Paramount Communications, Inc. v. QVC Network, Inc.

From Wikipedia, the free encyclopedia

Paramount Communications, Inc. v. QVC Network, Inc.
CourtSupreme Court of Delaware
Full case name Paramount Communications, Inc., Viacom Inc., Martin S. Davis, Grace J. Fippinger, Irving R. Fischer, Benjamin L. Hooks, Franz J. Lutolf, James A. Pattson, Irwin Schloss, Samuel J. Silberman, Lawrence M. Small, and George Weissman v. QVC Network Inc. (In re Paramount Communications Inc. Shareholders' Litigation)
DecidedFebruary 4, 1994
Citation637 A.2d 34 (Del. 1994)
Court membership
Judges sittingE. Norman Veasey, Chief Justice, Andrew G. T. Moore II & Randy J. Holland, Justices

In Paramount Communications, Inc. v. QVC Network, Inc., 637 A.2d 34 (Del. 1994), the Delaware Supreme Court clarified the type of transaction that triggers Revlon duties.

Facts

[edit]

This case, an appeal from a decision of the Delaware Chancery Court, involved a proposed merger between Viacom and Paramount Communications; as part of the merger agreement, Paramount agreed to an array of defensive measures, including a no-shop provision, $100 million termination fee and a lock-up option on approximately 20% of Paramount’s common stock. However, QVC intervened with its own, facially more generous merger proposal, conditioned on cancellation of the defensive measures. The Paramount board refused to conduct a formal bidding process with QVC on the grounds that it would be inconsistent with its contractual obligations to Viacom.

The court found that,

The sale of control in this case, which is at the heart of the proposed strategic alliance, implicates enhanced judicial scrutiny of the conduct of the Paramount Board under Unocal Corp. v.
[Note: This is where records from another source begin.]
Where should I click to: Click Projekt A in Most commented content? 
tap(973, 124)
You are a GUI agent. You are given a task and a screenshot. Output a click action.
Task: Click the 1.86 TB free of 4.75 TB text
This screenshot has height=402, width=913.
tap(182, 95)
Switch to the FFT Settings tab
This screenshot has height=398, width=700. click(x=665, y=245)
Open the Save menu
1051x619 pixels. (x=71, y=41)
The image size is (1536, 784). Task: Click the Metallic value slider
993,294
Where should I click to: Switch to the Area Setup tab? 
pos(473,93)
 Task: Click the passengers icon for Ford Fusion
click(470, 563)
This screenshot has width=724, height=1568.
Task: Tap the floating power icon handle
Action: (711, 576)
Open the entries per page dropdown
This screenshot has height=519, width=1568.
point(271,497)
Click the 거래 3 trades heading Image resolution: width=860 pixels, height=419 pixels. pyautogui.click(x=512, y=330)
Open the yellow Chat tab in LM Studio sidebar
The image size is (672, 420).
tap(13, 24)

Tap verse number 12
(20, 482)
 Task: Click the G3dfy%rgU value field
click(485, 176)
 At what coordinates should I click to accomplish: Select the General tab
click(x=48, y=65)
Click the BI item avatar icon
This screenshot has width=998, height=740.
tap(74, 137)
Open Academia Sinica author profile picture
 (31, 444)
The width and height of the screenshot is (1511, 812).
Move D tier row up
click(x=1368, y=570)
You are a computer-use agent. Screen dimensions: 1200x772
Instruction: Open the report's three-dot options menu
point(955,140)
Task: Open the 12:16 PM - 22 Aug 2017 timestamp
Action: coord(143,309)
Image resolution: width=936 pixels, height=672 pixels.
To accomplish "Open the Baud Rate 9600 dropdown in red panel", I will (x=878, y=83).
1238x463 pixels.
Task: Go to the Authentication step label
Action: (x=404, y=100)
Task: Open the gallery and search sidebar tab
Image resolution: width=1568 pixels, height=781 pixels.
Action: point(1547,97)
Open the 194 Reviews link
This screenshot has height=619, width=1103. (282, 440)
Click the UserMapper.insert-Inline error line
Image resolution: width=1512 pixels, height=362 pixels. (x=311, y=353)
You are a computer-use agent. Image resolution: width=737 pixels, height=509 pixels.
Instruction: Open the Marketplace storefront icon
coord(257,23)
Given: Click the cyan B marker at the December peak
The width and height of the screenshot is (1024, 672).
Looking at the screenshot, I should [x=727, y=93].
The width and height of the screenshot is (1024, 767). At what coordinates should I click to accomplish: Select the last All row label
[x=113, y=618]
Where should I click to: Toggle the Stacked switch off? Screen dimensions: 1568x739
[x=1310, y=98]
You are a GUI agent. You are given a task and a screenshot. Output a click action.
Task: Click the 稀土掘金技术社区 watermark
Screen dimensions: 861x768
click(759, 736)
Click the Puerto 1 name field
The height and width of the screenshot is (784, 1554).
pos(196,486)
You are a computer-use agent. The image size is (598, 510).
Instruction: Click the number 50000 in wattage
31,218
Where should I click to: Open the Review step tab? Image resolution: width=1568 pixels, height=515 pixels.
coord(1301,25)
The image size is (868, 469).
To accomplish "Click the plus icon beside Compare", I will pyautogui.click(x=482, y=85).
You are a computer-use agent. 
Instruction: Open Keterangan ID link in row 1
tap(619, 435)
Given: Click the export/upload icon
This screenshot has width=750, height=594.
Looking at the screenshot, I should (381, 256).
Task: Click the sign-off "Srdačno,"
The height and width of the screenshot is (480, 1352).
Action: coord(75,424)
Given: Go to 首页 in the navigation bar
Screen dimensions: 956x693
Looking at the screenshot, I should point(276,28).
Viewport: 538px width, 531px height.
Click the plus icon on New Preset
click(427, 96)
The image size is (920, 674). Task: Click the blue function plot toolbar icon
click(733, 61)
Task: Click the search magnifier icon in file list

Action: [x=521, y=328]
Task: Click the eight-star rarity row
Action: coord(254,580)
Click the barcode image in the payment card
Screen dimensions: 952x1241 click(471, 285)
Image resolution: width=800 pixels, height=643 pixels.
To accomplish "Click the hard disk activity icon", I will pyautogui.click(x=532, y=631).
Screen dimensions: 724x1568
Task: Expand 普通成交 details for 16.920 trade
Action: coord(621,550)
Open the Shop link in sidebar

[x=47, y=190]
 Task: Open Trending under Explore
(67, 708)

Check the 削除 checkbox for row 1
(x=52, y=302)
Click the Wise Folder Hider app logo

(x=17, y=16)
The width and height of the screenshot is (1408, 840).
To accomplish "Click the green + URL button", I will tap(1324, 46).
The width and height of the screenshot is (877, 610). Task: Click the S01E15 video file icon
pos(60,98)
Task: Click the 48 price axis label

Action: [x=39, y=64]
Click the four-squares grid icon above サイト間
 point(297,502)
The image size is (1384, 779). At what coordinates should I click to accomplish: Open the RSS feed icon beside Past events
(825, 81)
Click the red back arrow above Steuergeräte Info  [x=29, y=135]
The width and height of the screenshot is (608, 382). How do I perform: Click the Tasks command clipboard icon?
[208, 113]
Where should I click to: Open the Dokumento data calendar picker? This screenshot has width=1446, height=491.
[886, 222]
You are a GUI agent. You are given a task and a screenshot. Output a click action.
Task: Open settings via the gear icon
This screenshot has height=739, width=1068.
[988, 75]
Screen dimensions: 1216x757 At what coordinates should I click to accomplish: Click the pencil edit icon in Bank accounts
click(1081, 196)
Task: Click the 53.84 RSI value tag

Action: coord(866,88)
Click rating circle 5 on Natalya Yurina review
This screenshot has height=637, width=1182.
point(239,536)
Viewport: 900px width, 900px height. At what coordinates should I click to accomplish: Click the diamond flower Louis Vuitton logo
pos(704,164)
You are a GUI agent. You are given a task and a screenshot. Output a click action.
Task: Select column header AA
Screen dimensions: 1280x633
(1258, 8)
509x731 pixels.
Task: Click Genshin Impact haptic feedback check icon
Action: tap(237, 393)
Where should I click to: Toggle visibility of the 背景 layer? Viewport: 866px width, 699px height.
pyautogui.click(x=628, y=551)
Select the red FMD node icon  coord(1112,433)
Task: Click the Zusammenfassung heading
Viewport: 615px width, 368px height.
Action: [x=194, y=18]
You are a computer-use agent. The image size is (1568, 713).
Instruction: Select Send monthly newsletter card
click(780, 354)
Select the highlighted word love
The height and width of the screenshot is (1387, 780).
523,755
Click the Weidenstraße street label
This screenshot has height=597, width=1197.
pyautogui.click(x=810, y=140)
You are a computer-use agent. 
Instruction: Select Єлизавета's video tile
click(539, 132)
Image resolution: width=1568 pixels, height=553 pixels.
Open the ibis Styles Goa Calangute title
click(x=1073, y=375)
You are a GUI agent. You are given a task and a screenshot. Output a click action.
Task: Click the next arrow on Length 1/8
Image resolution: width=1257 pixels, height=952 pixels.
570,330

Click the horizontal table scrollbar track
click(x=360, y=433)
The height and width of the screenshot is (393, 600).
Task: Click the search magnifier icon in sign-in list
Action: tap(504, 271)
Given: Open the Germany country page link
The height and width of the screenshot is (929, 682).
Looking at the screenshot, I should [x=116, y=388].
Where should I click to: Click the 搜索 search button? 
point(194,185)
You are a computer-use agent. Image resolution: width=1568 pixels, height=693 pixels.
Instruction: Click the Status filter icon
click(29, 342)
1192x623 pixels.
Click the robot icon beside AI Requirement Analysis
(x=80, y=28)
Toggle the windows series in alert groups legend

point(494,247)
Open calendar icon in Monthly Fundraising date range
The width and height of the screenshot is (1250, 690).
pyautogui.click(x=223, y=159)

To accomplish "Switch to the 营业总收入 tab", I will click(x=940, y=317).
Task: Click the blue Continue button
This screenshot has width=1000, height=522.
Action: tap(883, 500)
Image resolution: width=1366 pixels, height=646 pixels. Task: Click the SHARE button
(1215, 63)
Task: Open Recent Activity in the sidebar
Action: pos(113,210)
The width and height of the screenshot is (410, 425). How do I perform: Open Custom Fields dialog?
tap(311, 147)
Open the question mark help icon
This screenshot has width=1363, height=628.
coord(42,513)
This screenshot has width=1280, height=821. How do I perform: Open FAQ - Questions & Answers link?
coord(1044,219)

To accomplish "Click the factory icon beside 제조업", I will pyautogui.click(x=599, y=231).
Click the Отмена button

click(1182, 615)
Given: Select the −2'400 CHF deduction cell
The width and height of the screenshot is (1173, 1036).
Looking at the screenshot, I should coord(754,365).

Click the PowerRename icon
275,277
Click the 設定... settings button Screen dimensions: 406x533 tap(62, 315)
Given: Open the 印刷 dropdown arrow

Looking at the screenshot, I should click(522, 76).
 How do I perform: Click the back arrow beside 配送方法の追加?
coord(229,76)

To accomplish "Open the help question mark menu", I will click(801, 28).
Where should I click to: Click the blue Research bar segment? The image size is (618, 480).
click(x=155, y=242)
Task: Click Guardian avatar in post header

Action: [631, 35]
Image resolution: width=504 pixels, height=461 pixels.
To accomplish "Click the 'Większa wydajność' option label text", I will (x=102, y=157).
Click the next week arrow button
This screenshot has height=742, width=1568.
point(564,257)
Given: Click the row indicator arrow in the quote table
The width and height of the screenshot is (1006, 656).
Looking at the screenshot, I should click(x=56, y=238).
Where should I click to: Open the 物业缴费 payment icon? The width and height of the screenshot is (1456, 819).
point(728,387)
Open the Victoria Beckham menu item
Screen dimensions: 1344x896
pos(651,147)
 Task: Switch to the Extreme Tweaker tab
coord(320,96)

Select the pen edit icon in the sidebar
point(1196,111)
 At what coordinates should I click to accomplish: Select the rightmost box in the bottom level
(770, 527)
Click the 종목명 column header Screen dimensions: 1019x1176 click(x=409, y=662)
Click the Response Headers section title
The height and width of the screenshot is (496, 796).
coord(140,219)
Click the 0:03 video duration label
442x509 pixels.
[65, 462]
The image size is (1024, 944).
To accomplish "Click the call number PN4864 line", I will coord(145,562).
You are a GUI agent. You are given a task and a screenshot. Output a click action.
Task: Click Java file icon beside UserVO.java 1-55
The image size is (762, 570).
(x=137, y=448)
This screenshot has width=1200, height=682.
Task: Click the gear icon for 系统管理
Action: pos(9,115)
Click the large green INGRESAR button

Mesa Petroleum Co., Del. Supr., 493 A.2d 946 (1985), and Revlon, Inc. v. MacAndrews & Forbes Holdings, Inc., Del.Supr., 506 A.2d 173 (1986). (The "Revlon" decision.)

Holding

[edit]
Revlon triggers
When a corporation undertakes a transaction which will cause (a) a change in corporate control, or (b) a break-up of the corporate entity, the directors' obligation is to seek the best value reasonably available to the stockholders
Burden of proof
The "directors have the burden of proving that they were adequately informed and acted reasonably."
Key features of the enhanced scrutiny test
The courts will look into the adequacy of the directors’ decision making process, including what information they used in coming to their decision. In addition, the court will consider the reasonableness of the directors’ action in light of the circumstances then existing.